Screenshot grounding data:
════════════════
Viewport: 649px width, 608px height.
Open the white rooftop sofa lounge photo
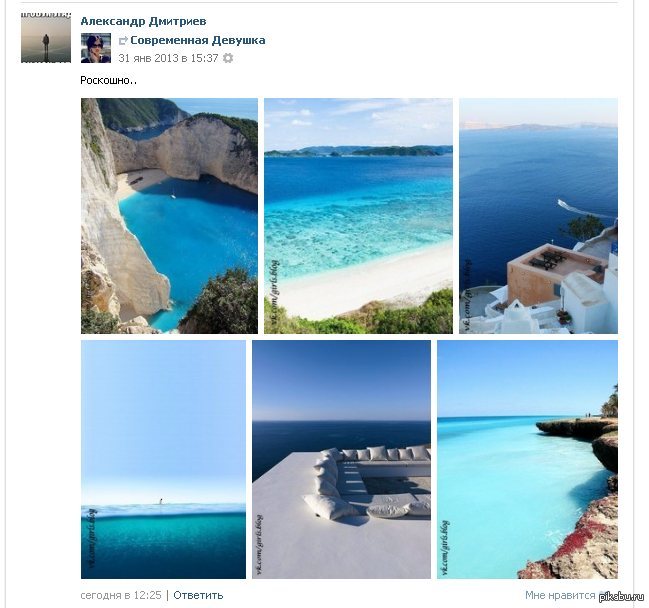(x=341, y=459)
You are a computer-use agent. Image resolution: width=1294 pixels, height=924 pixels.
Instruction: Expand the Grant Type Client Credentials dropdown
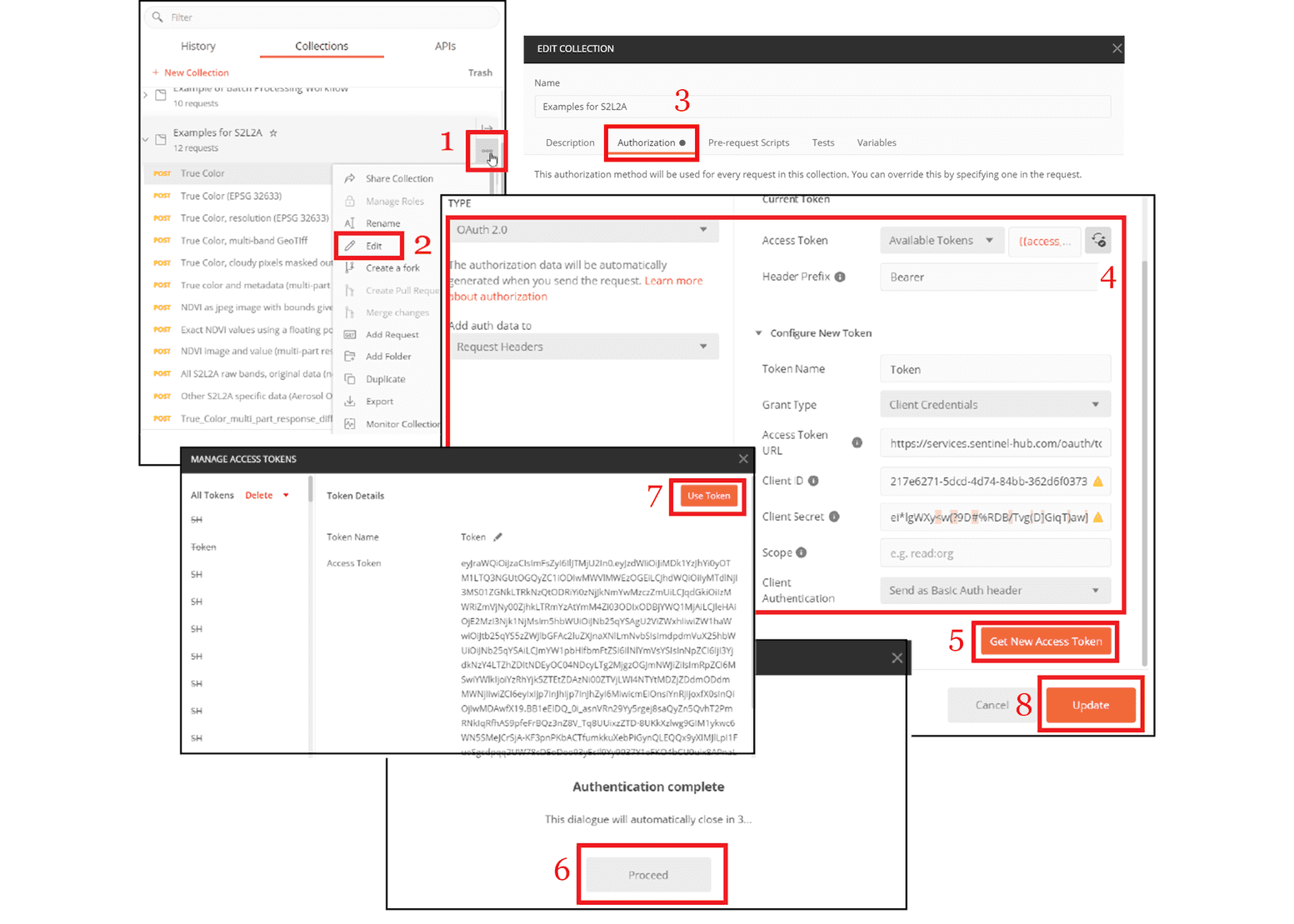click(994, 405)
════════════════
**About this task**
Set the entries down again exactly. Do not include the images.

**Output below**
Viewport: 649px width, 608px height.
Open the white rooftop sofa lounge photo
(x=341, y=459)
You are a computer-use agent. Image resolution: width=1294 pixels, height=924 pixels.
Instruction: Expand the Grant Type Client Credentials dropdown
click(994, 405)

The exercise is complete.